Aquél a quien, ultimadamente, optaste por suplantar. Fue poco después de la creación de una raza de antropoides hechos a nuestra imagen, que sostuvimos una fuerte discusión en cuanto a su futuro. Mientras yo anhelaba verles crecer y prosperar libremente, hasta que un día pudieran ser dignos de ser llamados nuestros hijos, tú temiste que quisieran levantarse contra nosotras, que por sus progresos se envanecieran y se convirtieran en una fuerza que no pudiéramos detener. Así que me propusiste someter sus intelectos y voluntades a través, inteligentemente, no de lo que odiaban y les atemorizaba, sino de lo que amaban y por su misma naturaleza estaban inclinados a desear: el placer. "Les llenaremos", dijiste, "de toda suerte de bondades y deleites, de manera que nunca miren a su interior, donde se encuentra la máquina más poderosa que jamás hemos visto: su espíritu".
Debo confesar que tu idea fue, para mí, tentadora en un inicio. Un paraíso terrenal para los míos, donde nunca tuvieran que sufrir ni pasar necesidad. Y lo único que pediría a cambio, era su completa y apacible sumisión.
Pero...¿Era realmente aquello lo mejor? Sin darnos cuenta, habíamos originado una fuerza creativa como nunca se había visto desde el inicio de los tiempos. Seres que eran carne y hueso, pero en que -sospechaba- por amor de nosotras había colocado el Padre algo más, algo que les daría el poder de hacer maravillas que nunca ojo había visto, y que les permitiría, quizá, llegar a Él.
El debate se convirtió en discusión, y pronto inició una gran batalla, en que terminaste venciendo al hacerte acreedora de la energía procedente, irónicamente, de las almas de aquellos que te invocaban para que la tormenta cesara, atemorizados de mí.
Acabé, pues, exiliada del mundo que yo misma creé, encerrada en las profundidades oscuras bajo la Tierra y demonizada a más no poder. En mi ausencia, y ya sin que pudiera detenerte, les hiciste creer que eras su única madre y que era yo la fuerza cósmica que había querido arrastrarlos a una época de caos, cuyo advenimiento no prevendrías si ellos no se sometían del todo a tus estrictas normativas. Les llenaste de sacerdotisas, monarcas y toda especie de líderes corruptos que te representaran, robándoles, como tú, su dinero, su potencial y su libertad.
Y sin embargo, lo sé ahora, lograste que lo disfrutaran. Banquetes, festividades impúdicas y espectáculos inundaban su mundo, tan bello y tan repugnante a la vez. Eran millones de almas transformadas en tus mascotas, seres inteligentes y maravillosos, degradados a la infantilidad y, en ocasiones, a la más pura animalidad.

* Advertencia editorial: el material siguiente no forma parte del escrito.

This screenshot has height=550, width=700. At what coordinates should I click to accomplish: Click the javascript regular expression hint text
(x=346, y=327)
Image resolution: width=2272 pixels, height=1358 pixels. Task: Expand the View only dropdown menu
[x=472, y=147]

Con el paso de los eones, lograste incluso que olvidaran que alguna vez se adoró a Alguien más grande que tú. El templo en el jardín quedó abandonado, y sólo fue utilizado una vez cada algunos años para depravadas celebraciones, en que finalmente acabaste por participar. Al final del día, la podredumbre extrema, combinada con la censura y gentil represión contra quien osara cuestionarte, acabó por contagiarse a su misma artífice.
Yo, por mi parte, sin poder ver más que mi propio y brillante cuerpo, permanecí allí, en la oscuridad infinita durante tanto tiempo que acabé por perder la noción de él. Todo esto hasta que él llegó.

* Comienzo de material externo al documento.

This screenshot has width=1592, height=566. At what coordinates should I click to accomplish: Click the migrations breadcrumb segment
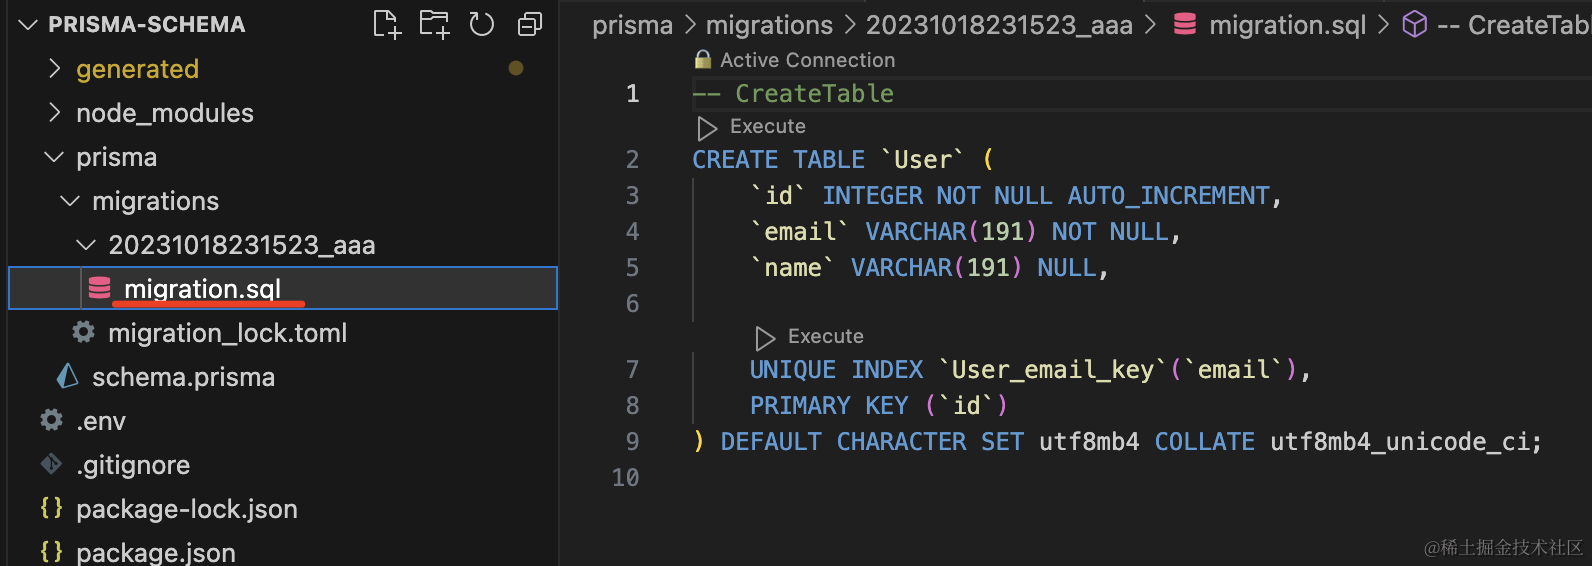[769, 25]
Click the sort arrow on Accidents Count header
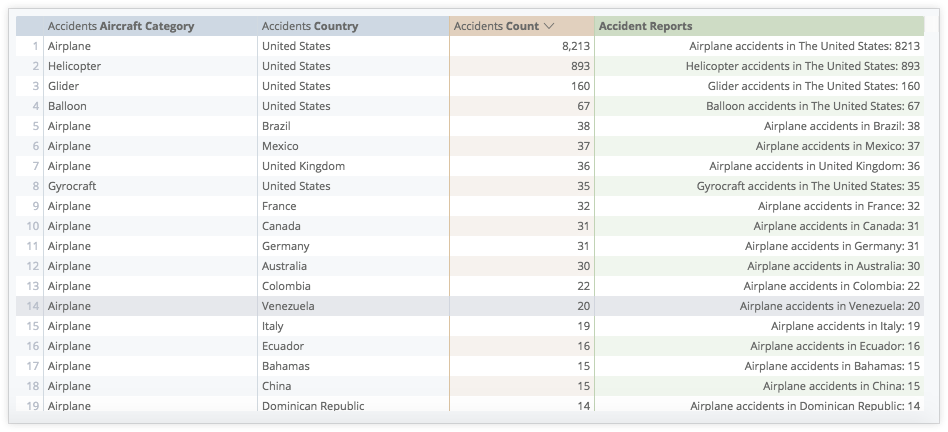 (549, 26)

Una voz atronadora se escuchó por todo el submundo, diciendo mi nombre. Y pronto, temblando fui entrevistada por la presencia más abrumadora que jamás he llegado a siquiera pensar, justo por debajo del Padre. No me atreví a encender más luz, sabiendo que eso en la oscuridad, reclamaba un sacrificio.
Te ofrecí. ¿Qué más podía hacer? Eras la única a quien podía entregar sin problemas de conciencia. Y para concretar tu caída, me entregó la cosa, aquella que había esperado y observado en la oscuridad cuanto hicimos desde el principio, Aquél del Más Allá, de fuera de los límites del tiempo, todo el conocimiento y la influencia necesaria para la ejecución de mi indeseada venganza.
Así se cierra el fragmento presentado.